ゴリラ:はい、株式会社テックリードは2022年設立で、主にSESでお客さまへの技術支援を行っています。テックリードという社名には、僕が抱くテックリード像である「仕事力・技術力・人間力」の3つの能力を発揮してお客さまの理想を実現する、そんな組織でありたいという思いを込めました。これから自社事業に投資するためにも、大きな仕事を受注し、社員を増やし、資本を増やし、組織を大きくしていく、そんなフェーズに来ていると考えています。
― 社会課題に関心を持ったとのことですが、どうしてそのような思いになってきたのですか?
ゴリラ:ありがたいことに仕事や私生活に余裕が出てきて、ふと世の中に目を向けたとき、少子高齢化や社会保障といった日本国内の課題を考えるようになりました。
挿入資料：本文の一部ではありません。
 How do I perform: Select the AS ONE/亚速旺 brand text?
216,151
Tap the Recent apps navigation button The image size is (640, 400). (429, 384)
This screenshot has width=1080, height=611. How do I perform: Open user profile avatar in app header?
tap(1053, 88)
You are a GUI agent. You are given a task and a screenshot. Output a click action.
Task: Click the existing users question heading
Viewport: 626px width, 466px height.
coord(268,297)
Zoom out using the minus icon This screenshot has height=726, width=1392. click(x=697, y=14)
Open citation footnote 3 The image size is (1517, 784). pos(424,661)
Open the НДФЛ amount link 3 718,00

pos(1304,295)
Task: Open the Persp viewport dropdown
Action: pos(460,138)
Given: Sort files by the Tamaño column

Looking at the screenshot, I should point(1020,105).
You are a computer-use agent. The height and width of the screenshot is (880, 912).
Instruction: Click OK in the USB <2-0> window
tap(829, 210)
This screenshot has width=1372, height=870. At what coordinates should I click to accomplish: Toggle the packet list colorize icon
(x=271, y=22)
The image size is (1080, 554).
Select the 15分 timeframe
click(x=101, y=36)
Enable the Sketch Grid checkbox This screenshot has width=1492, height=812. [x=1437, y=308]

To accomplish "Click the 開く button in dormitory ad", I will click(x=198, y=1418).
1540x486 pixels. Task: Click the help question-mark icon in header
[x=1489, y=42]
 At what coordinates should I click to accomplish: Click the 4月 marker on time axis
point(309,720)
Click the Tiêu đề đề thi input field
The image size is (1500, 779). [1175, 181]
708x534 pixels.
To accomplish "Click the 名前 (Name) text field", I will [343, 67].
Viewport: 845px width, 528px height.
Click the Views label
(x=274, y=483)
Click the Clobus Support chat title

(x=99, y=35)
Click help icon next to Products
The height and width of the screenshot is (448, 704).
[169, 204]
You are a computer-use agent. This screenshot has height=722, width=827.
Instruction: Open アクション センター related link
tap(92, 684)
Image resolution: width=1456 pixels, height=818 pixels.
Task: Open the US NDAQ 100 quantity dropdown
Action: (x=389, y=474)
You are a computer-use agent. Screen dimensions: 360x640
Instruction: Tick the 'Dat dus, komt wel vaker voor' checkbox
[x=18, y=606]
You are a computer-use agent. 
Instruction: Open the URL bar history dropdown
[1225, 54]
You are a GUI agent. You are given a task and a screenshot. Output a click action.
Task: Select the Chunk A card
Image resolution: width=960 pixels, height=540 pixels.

自分なりに調べていくうちに、自分って本当に社会のことを何も知らないんだなと気づいたんです。
繰り返しになりますが、僕の原動力は、誰かの役に立つことです。これまでやってきた技術を活かして、もっと社会全般に還元する活動がしたいと考えるようになりました。まだ何も決まっていないのですが、誰かの笑顔を身近に感じられるような事業やプロダクトをつくっていきたいと考えています。
きっと、これが僕のキャリアにおける第3のターニングポイントになると思います。僕の興味関心と近しい人と一緒につくっていきたいので、興味ある人はお声がけください。まずはカジュアルにお話ししましょう。
小さく始めて。背伸びしすぎず、気負いすぎず
― 最後に、この記事を読んでいる方の中には、アウトプット活動にハードルを感じている人もいると思います。なにかアドバイスはありますか?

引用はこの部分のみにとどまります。